Hi folks,
I've altered the retry configuration on my mass mailer to give up after
12 hours, because I handle subsequent retries myself.
At the end of the last mailshot, I found these:
27h 19K 16nIEq-000BnI-07 <mailman-handler-XXX-XXXXX@???>
guest_localpart@???
For each one, exiwhat shows the following:
55584 running queue: waiting for 16nIEq-000BnI-07 (95006)
95006 delivering 16nIEq-000BnI-07 (queue run pid 55584)

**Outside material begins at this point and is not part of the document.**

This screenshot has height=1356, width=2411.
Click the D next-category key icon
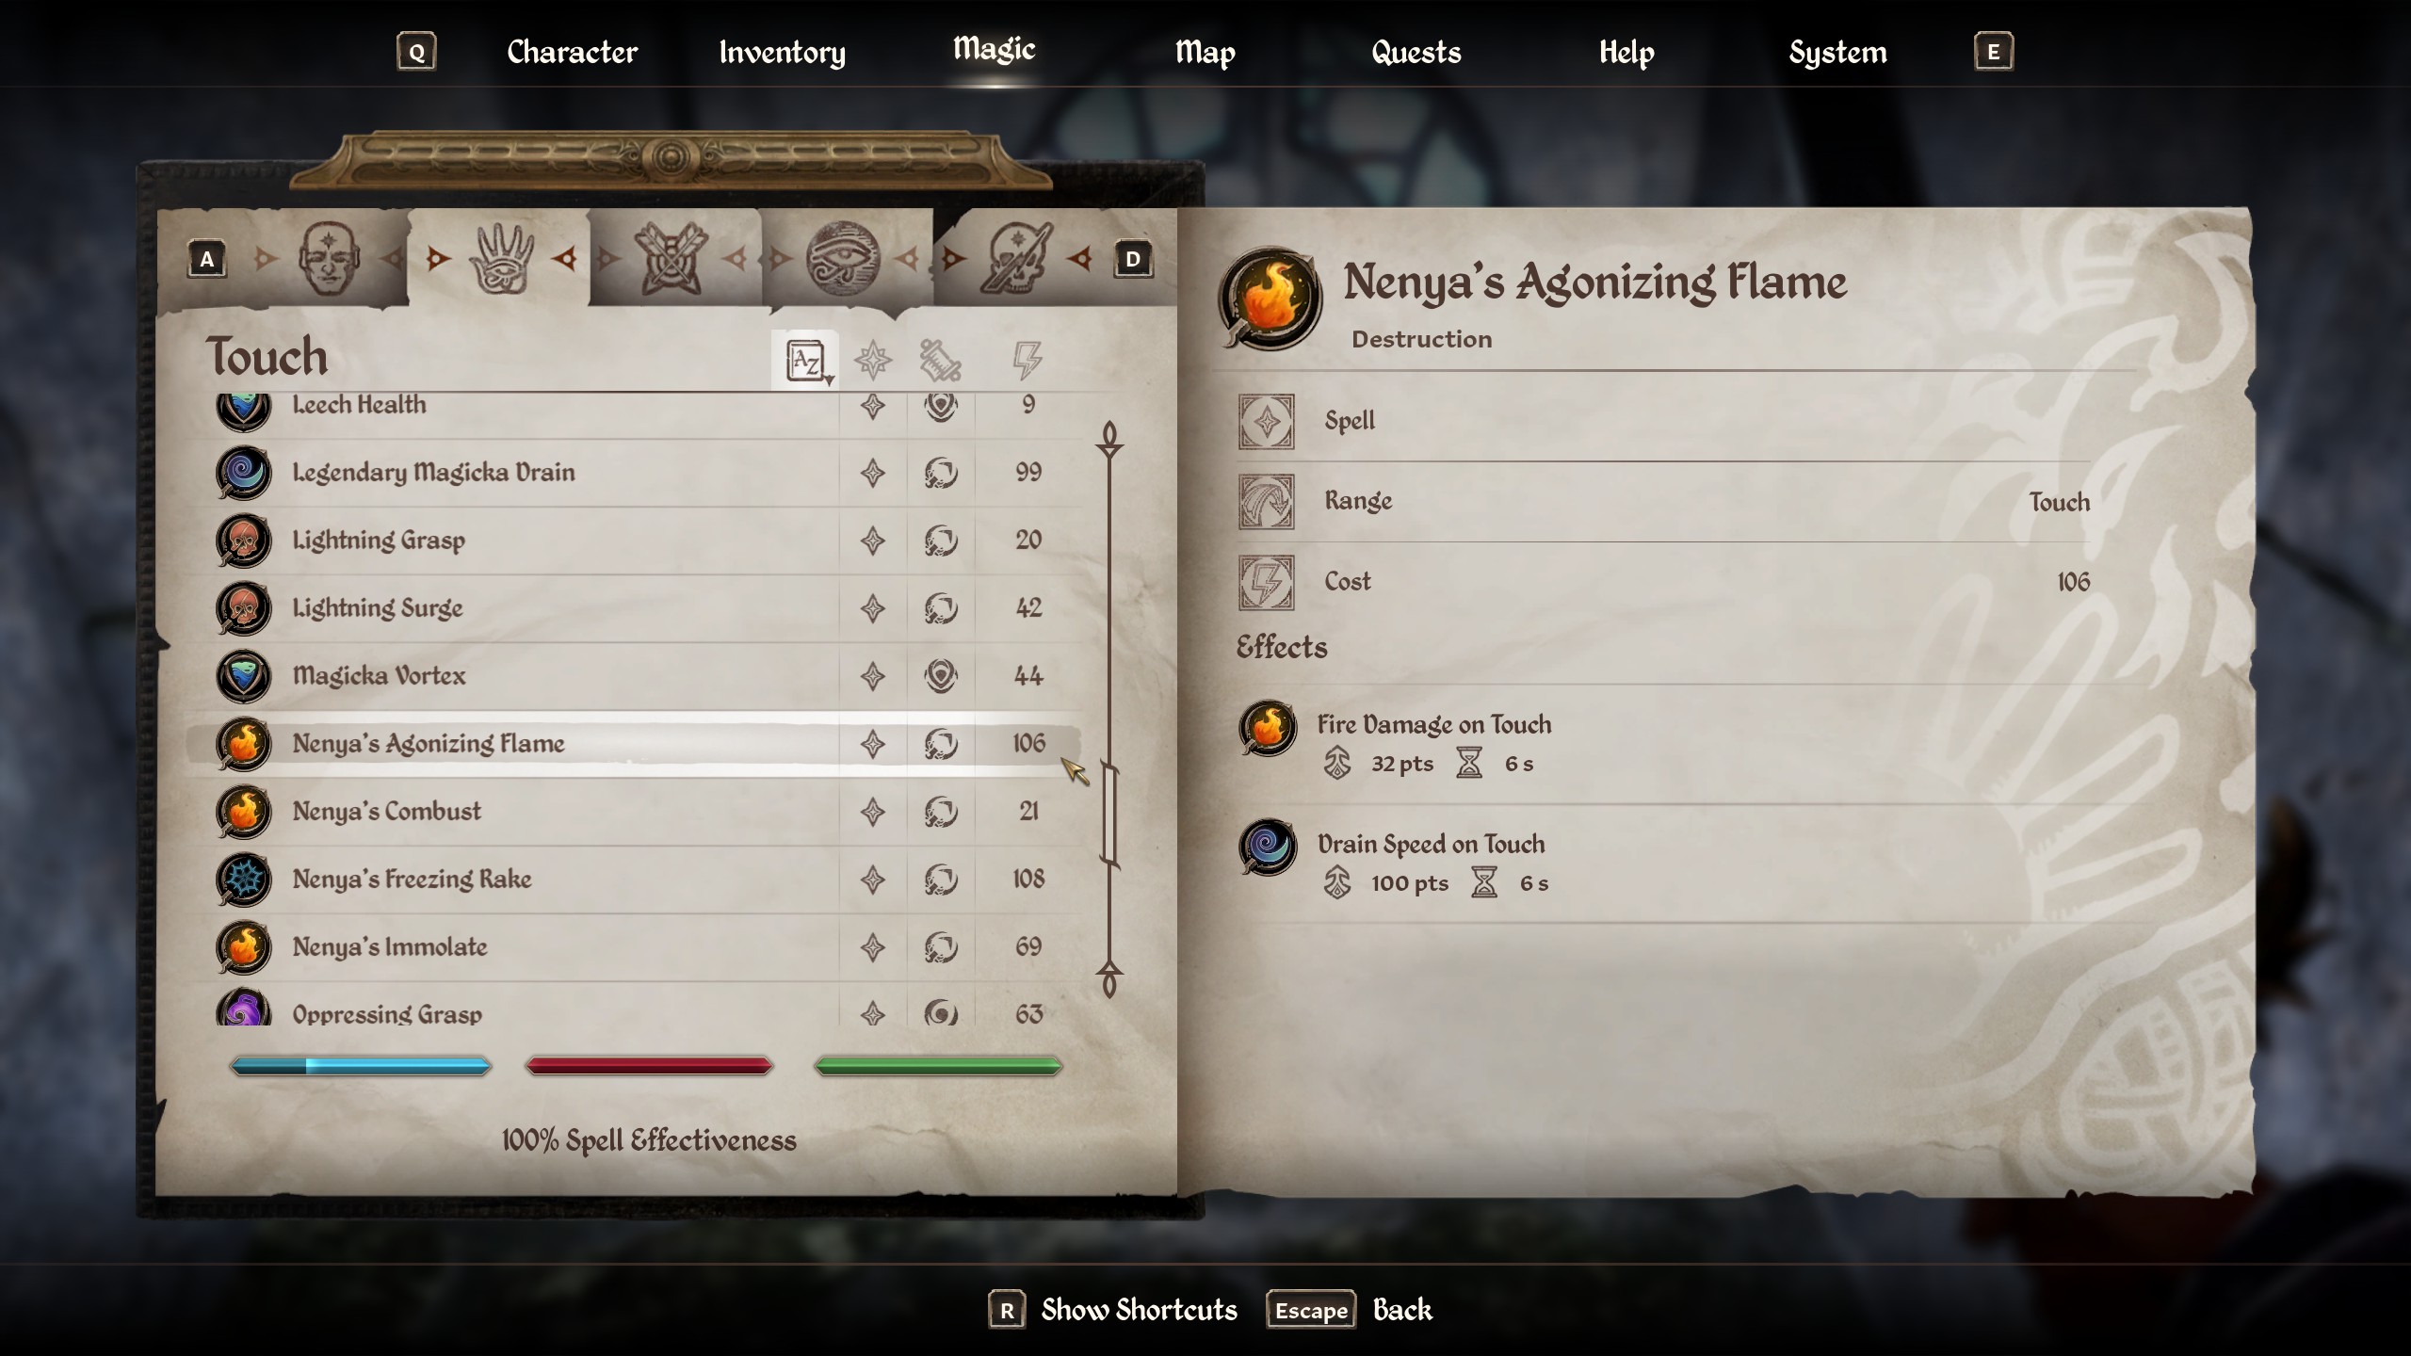[x=1133, y=259]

USER PID %CPU %MEM VSZ RSS TT STAT STARTED TIME COMMAND
exim 95006 0.0 0.1 1540 1148 ?? S 3:48PM 0:04.08 /usr/local\
/sbin/exim -C /usr/local/etc/exim/configure.spool2 -q
This is at 10:30, which suggests that the process was started almost 7
hours ago! The process started before the 12 hour cut-off mark in my
retry configuration, which explains why the message is still in the
queue more than 12 hours after the first delivery attempt failed.
I have the following configuration for the remote_smtp transport:
remote_smtp:
driver = smtp
command_timeout = 2m
connect_timeout = 2m
What's weird is that I can establish a connection to port 25 on
example.com (which doesn't have an MX record, just an A record). So it
looks like this Exim process got stuck a while ago and just isn't coming
back.
A BSD ktrace(1) on the process shows _no_ system call activity at all (unless
I run exiwhat, in which case I see the expected calls required to dump
process state to exim-process.info).
So, um... what's going on here? I really would like to get to the point
where the mail spool is empty 12 hours after the mailshot starts.
Anyone have any clues, or am I going to have to break out the debugger?
Ciao,
Sheldon.